(Data items)
###
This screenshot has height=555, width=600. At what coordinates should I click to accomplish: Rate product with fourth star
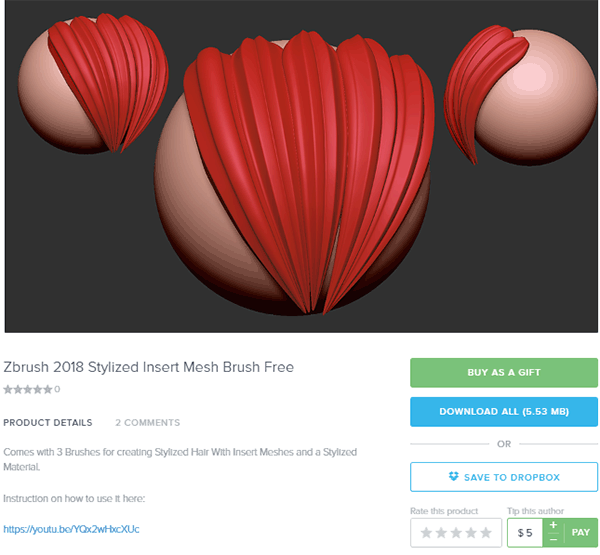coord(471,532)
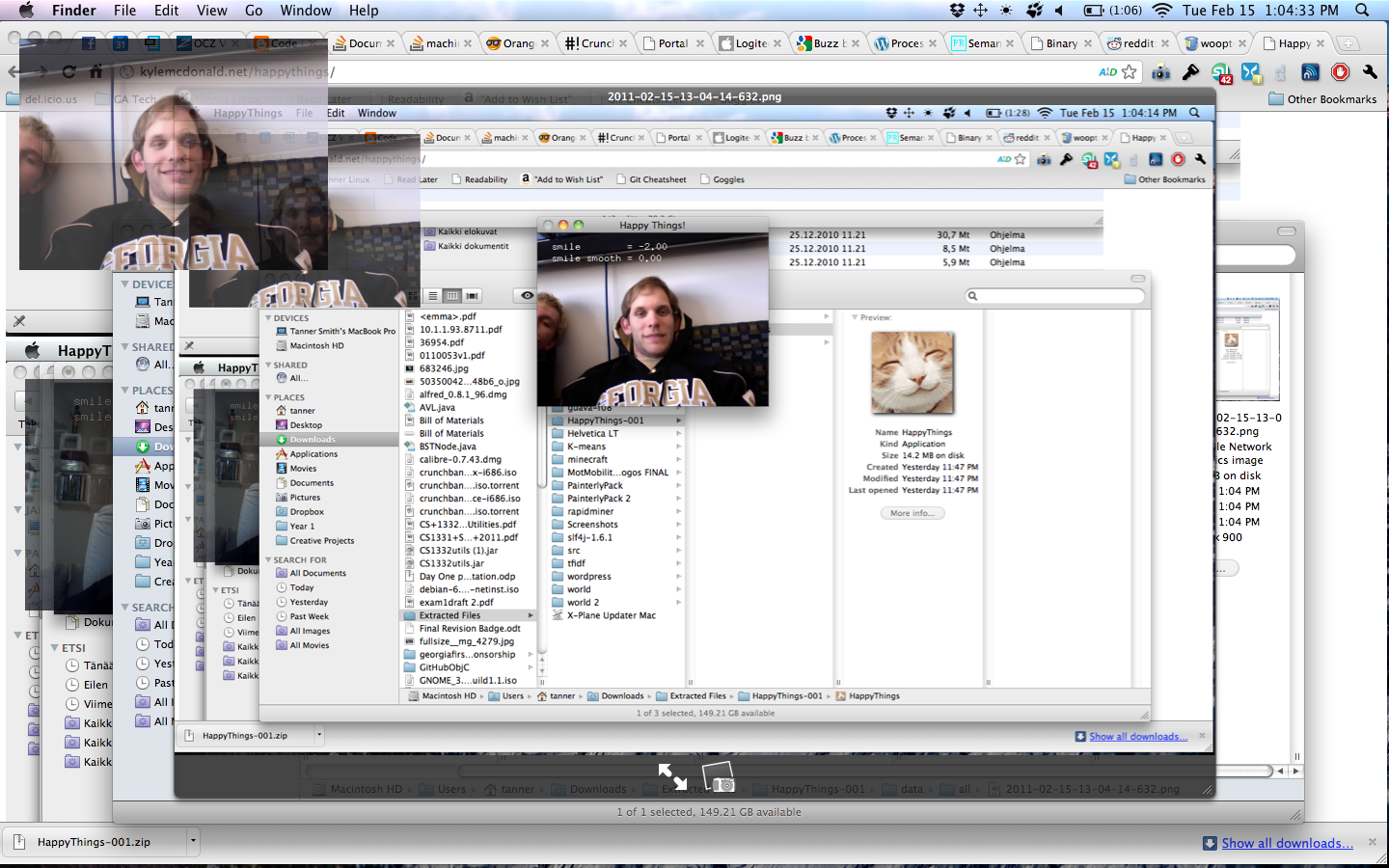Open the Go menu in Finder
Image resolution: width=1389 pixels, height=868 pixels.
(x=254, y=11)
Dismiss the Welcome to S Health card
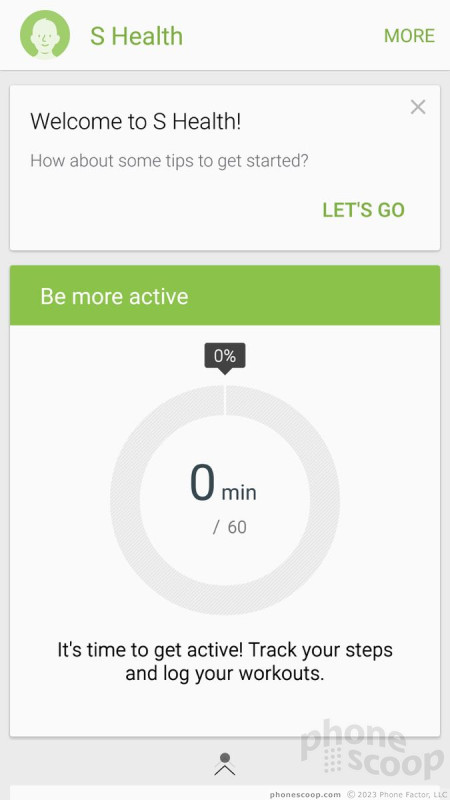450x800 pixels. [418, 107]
###
WHAT TO WORK ON
An exact reproduction of the data is required, with pictures excluded.

RESULT
This screenshot has height=555, width=600. At what coordinates should I click to accomplish: Rate product with fourth star
coord(471,532)
Open the Go menu in Finder
Image resolution: width=1389 pixels, height=868 pixels.
(x=254, y=11)
Dismiss the Welcome to S Health card
450x800 pixels. [418, 107]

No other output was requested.